No. 9658 | Colo. | Jan 15, 1920

Mr. Justice Scott

delivered the opinion of the court.

The plaintiff in error was charged in three separate in-formations with the violation of the prohibitory liquor law, all filed on the 25th day of January, 1919.

The first information charged the unlawful carrying of liquor into the state without marking conspicuously, as provided by the act of 1915. The second information charged the unlawful carrying of liquor from one point to another within the state. The third information charged the unlawful carrying of liquor upon defendant’s person and in an automobile.

*2The cases were consolidated for the purpose of trial and the defendant was convicted in each case and cumulative sentences of imprisonment imposed.

Other persons were jointly charged with defendant but the record does not disclose what disposition of the cases was made as to them.

There are many assignments of error, but it is not necessary to consider all of them. It is perhaps sufficient to say that there was no sufficient testimony upon the trial to justify a conviction in either case.

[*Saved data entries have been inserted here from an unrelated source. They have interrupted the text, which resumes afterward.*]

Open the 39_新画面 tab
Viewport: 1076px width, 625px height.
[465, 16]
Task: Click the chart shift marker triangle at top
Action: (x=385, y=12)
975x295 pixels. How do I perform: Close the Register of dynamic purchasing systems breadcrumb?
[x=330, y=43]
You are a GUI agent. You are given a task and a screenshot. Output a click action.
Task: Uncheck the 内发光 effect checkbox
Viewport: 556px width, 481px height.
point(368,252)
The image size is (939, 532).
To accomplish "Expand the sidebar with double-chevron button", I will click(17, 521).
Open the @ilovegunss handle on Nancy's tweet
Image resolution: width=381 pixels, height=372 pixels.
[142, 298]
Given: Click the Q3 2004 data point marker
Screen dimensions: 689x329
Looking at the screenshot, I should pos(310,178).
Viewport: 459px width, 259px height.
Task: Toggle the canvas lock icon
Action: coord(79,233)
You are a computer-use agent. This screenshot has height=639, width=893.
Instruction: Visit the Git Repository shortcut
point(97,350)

The evidence seems to show that two automobiles left Cheyenne, Wyoming, in the evening, one a Buick Six, and the other a King Eight, and it is contended that these same automobiles were found at the farm premises of a man named Berks, in Morgan County, Colorado, early the next morning. There' is no substantial evidence of the identity of the machines leaving Cheyenne with those found at Berks’ farm. There is no testimony to disclose that either of the machines carried any liquor when they left Cheyenne. It is plain that there was no liquor or packages in either machine when found at the farm of Berks, but a quantity of whiskey was at the time found in a manger in Berks’ barn, and also near a chicken coop where it was hidden under a pile of straw. There is testimony that the defendant was in Cheyenne on the day of the evening in which it is said that the machines left that point, and that he had some repairs made on a Buick Six automobile that day. There is no testimony that the defendant drove, rode in, or was in charge or possession of either machine when they left Cheyenne or at any time afterward.

It does appear that the defendant and Berks and another man were driving in a Ford machine shortly after the officers discovered the machines and liquor at Berks' farm,' apparently going in the direction of Berks’ house. It also appears that later, Berks and another man soon thereafter arrived at his house where he entertained the party at breakfast, but the defendant was not with them, and was *3not seen by the officers. It appears that when the machines were discovered by the officers, the Buick had a hole shot in the tank and the windshield broken out, and was without a tire on either front wheel. It also appears that there were on that night some constabulary officers stationed at the town of Keota, Colorado, and it is contended that these officers, in attempting to stop the machines, fired shots at them, but no witness testified as to firing a shot or as to hearing a shot fired, or that there were officers present at the time.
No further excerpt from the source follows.